Die Aubergine in etwa einen halben Zentimeter dicke Längsscheiben schneiden und in reichlich Olivenöl von beiden Seiten anbraten. Die Pilze putzen, je nach Größe ggf. halbieren und in Scheiben schneiden. Den Knoblauch fein hacken. Die Pilze ebenfalls in etwas Olivenöl knusprig anbraten, gegen Ende den Knoblauch kurz mitbraten und beiseite stellen.

Die getrockneten Tomaten kleinschneiden und mit den Pilzen, dem Knoblauch und den frischen Kräutern zur Cashewcreme geben. Alles gut vermischen und mit Muskat, Salz und Pfeffer würzen.
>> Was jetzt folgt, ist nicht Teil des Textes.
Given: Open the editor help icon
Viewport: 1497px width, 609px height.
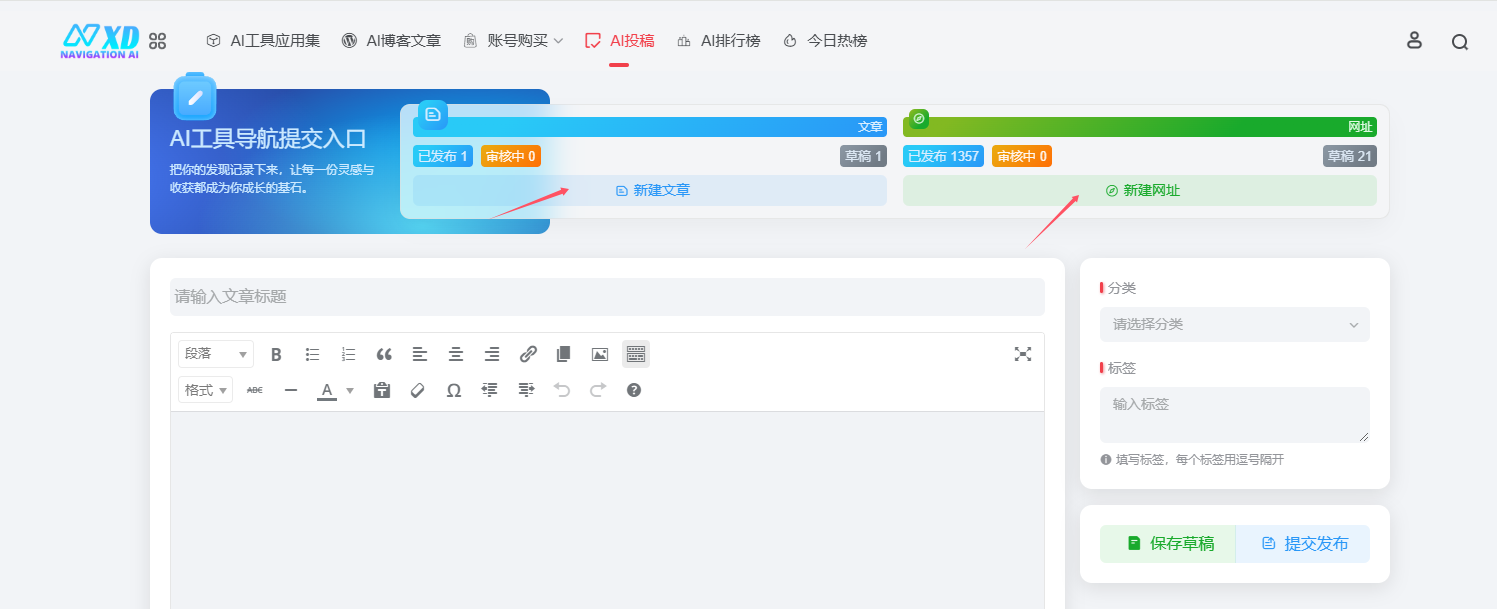Looking at the screenshot, I should coord(634,390).
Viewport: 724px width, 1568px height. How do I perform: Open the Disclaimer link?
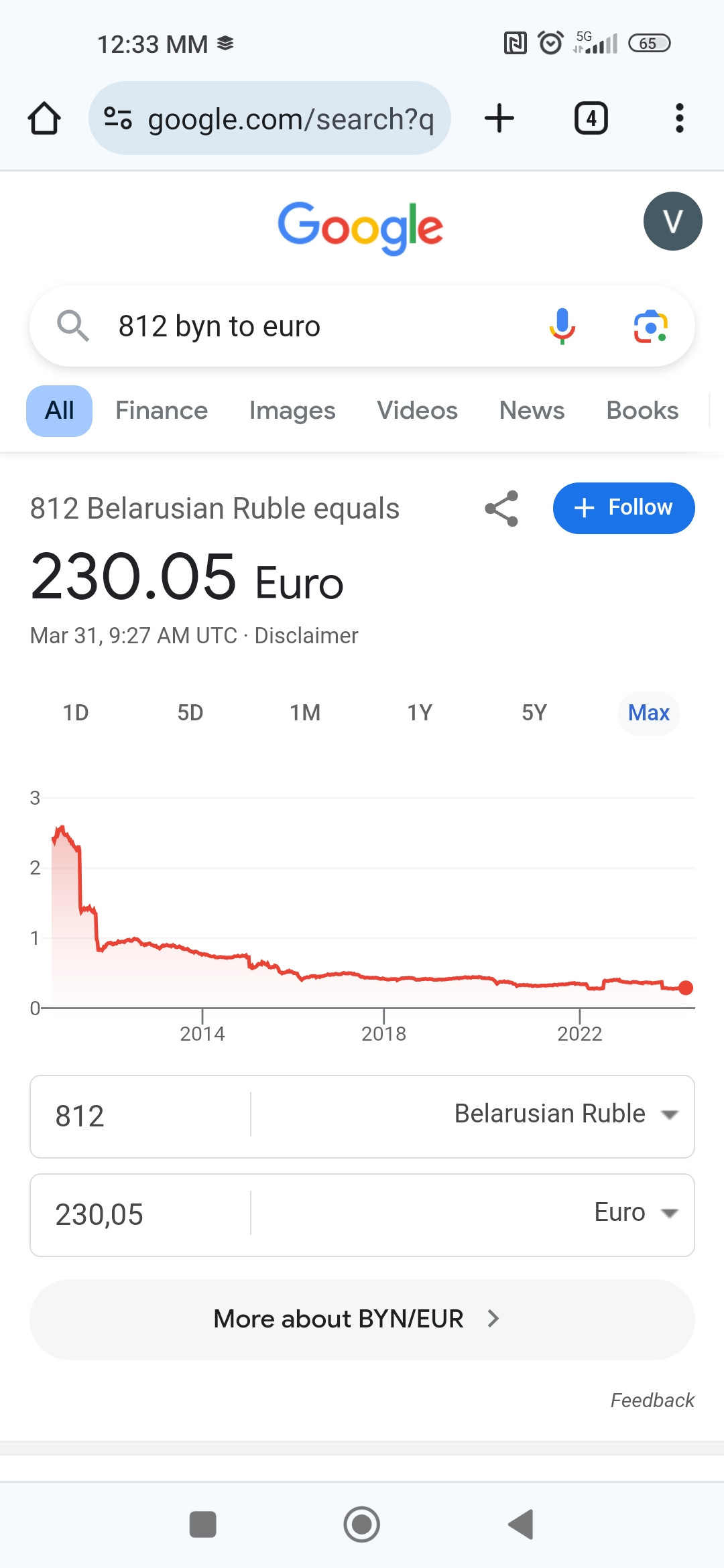coord(306,635)
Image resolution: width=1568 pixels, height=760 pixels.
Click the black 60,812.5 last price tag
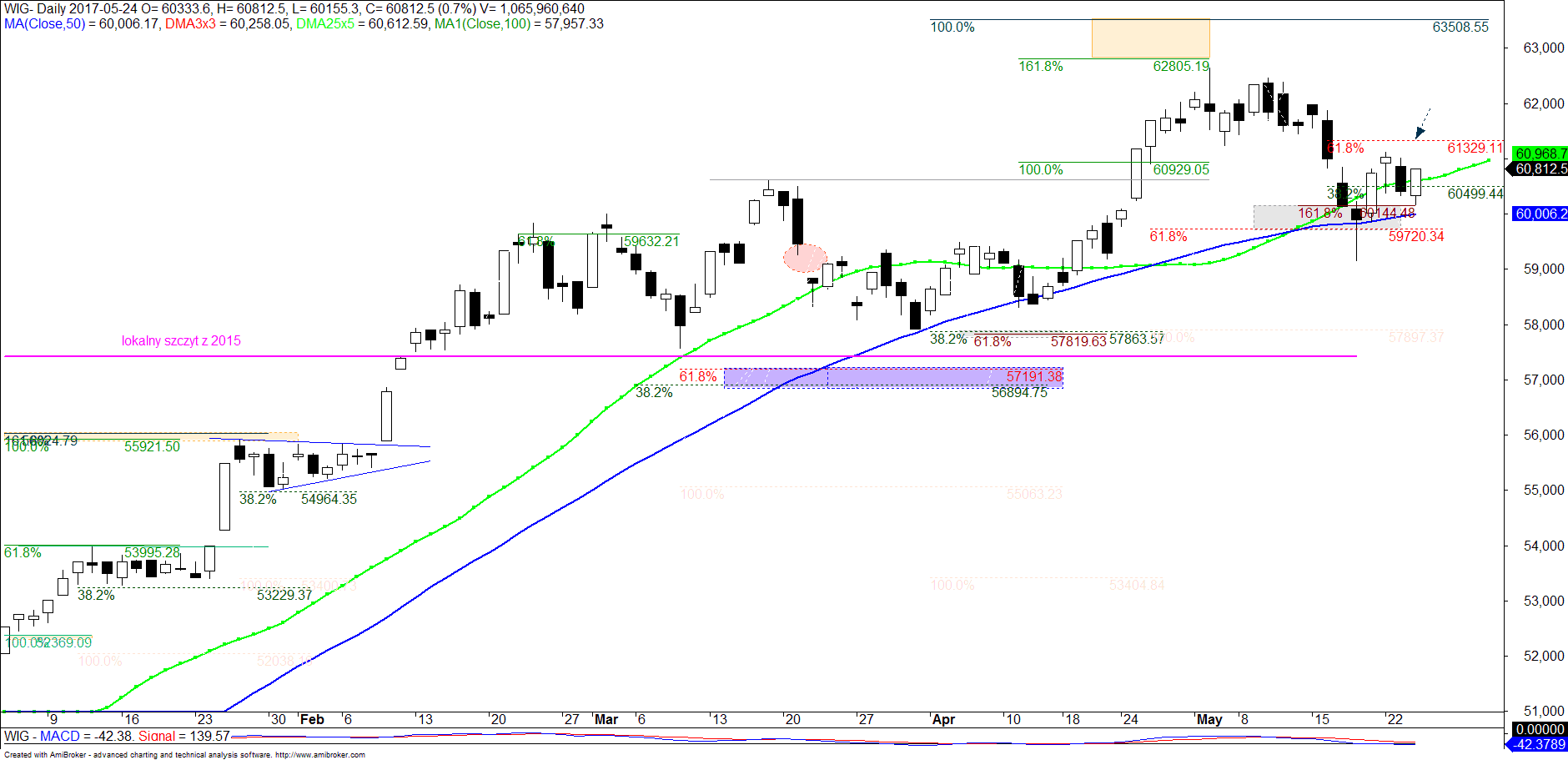pyautogui.click(x=1540, y=169)
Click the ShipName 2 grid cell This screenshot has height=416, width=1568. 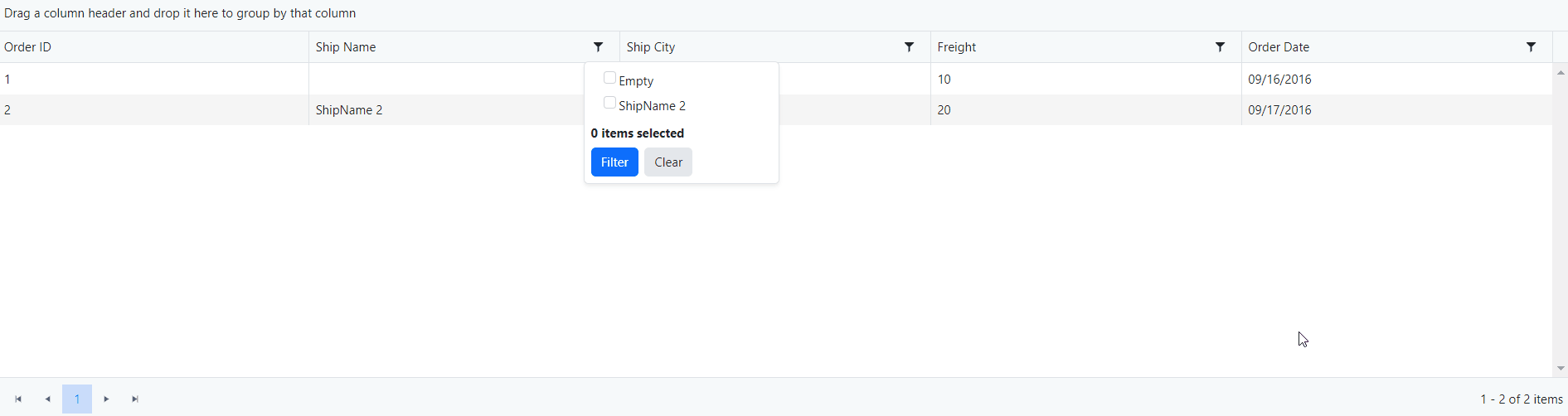(349, 110)
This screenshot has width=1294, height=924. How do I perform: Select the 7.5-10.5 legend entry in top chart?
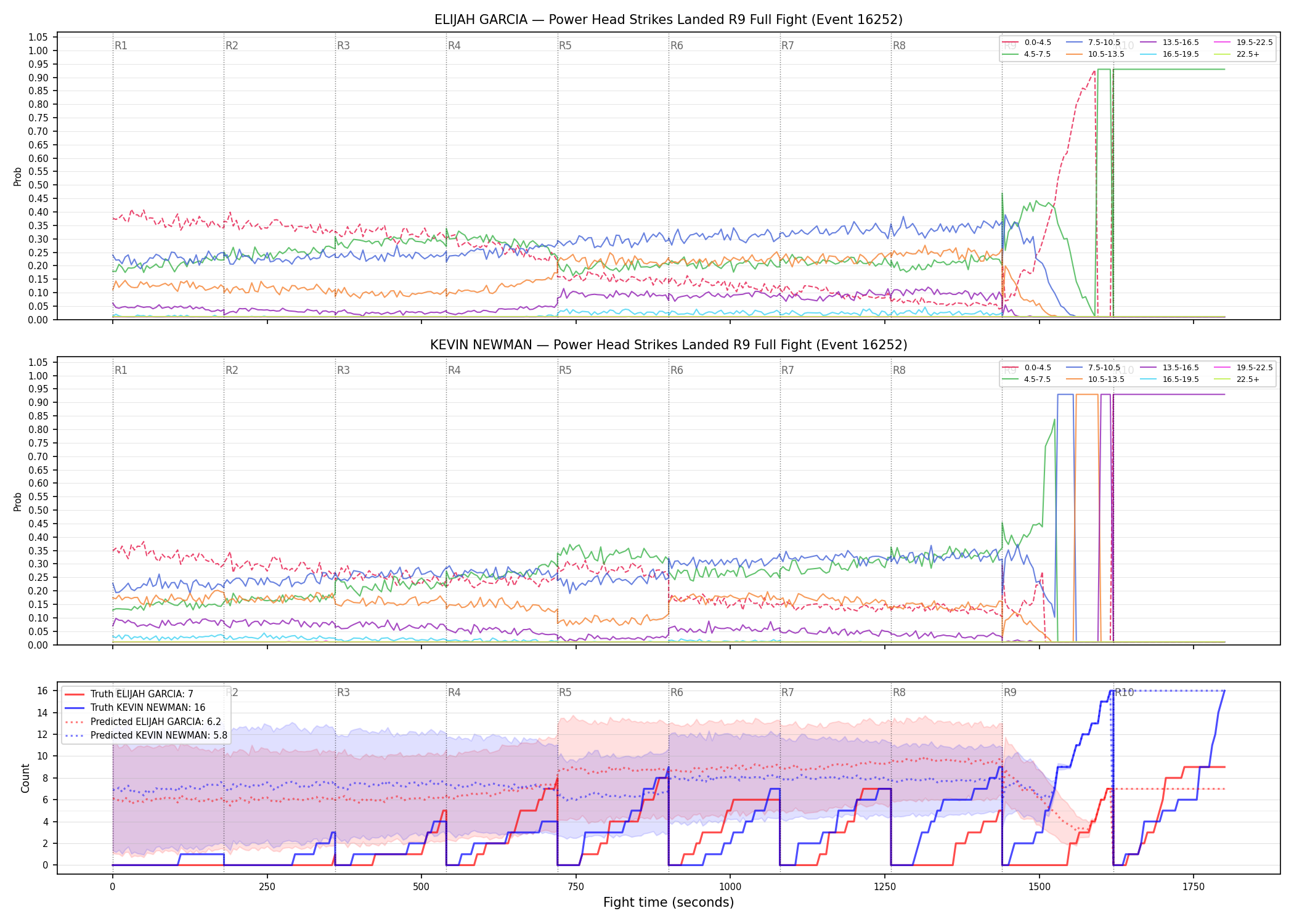click(1094, 43)
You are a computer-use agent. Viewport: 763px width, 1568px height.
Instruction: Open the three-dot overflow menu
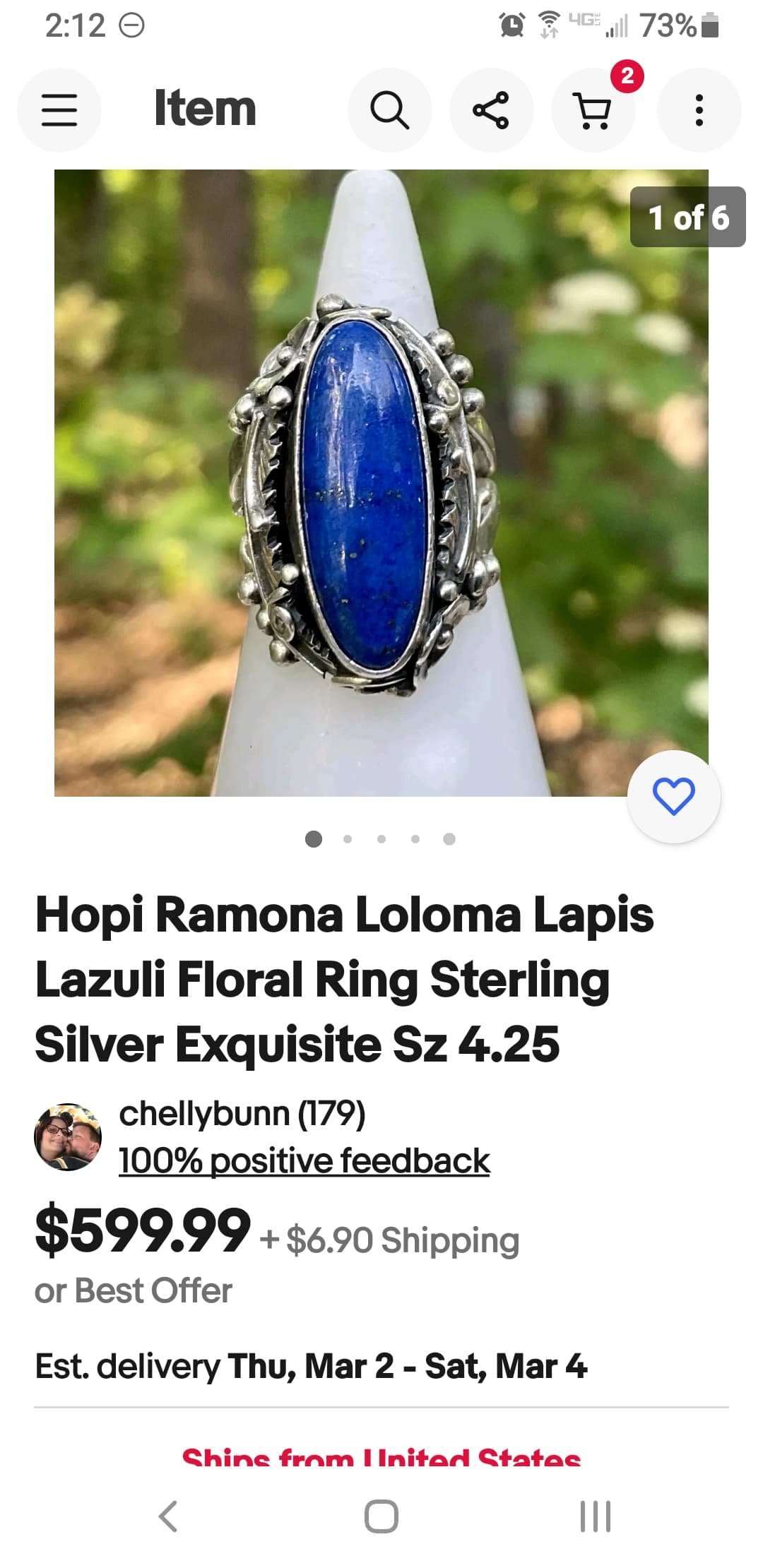(699, 110)
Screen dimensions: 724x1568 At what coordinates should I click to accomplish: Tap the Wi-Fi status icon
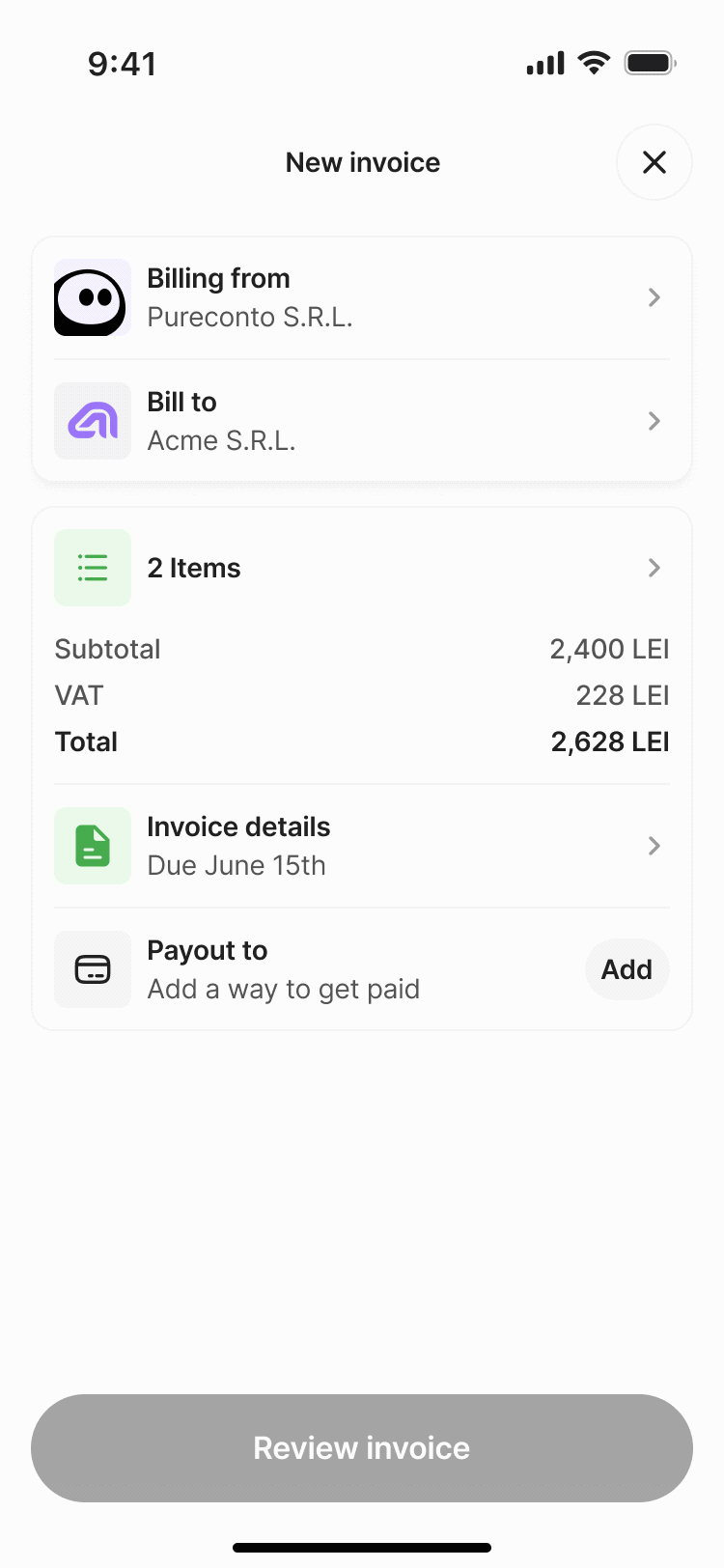pyautogui.click(x=594, y=64)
Jeweils einen Klecks Füllung auf eine Auberginenscheibe geben und aufrollen.

Übrig gebliebene Füllung eignet sich prima als Brotaufstrich!

Füllung als Brotaufstrich

Erbsen-Curry-Pastetchen

Erbsen-Curry-Pastetchen

Nachdem ich bei food to glow diese gesehen hatte, dachte ich, das musst du ausprobieren. Ich habe das Rezept etwas modifiziert und statt Blätterteig Mürbteig benutzt. Außerdem habe ich meine mit Mohn bestreut statt mit Kümmelsamen. Wer es gern scharf mag, wird ein oder zwei Chilischoten hinzufügen, andere können sie ganz weglassen – würzig schmecken die Pasteten auch so.

Zutaten, ergibt ca. 8 kleine Pasteten

200g Erbsen, gegart
Saft einer halben Zitrone
Olivenöl
ein Bund Frühlingszwiebeln
Chilischote(n) nach Geschmack, gehackt
2 TL Currypulver
1 TL Kümmel
Salz
Schwarzer Pfeffer

150g Margarine
300g Mehl
2 EL Wasser
2 EL Blaumohn

Zubereitung

Die Erbsen mit dem Zitronensaft grob pürieren. In einer Pfanne etwas Olivenöl erhitzen, die Frühlingszwiebeln, das Currypulver und ggf. die Chilischoten darin anbraten. Zu den Erbsen geben, mit Kümmel, Salz und Pfeffer würzen.

Margarine, Mehl, Wasser und eine Prise Salz zu einem Mürbteig verkneten. Auf 2–3 Millimeter Dicke ausrollen, jeweils einen größeren und einen etwas kleineren Kreis (z.B. 5 und 7 Zentimeter im Durchmesser) herausschneiden. Auf den kleineren ca. einen EL der Erbsenmischung geben. Dann den größeren darüberlegen und andrücken.

Vor dem Backen die Pasteten etwas anfeuchten und mit Mohn bestreuen. Bei 200 Grad ungefähr eine halbe Stunde (Ober-/Unterhitze) backen und noch heiß servieren.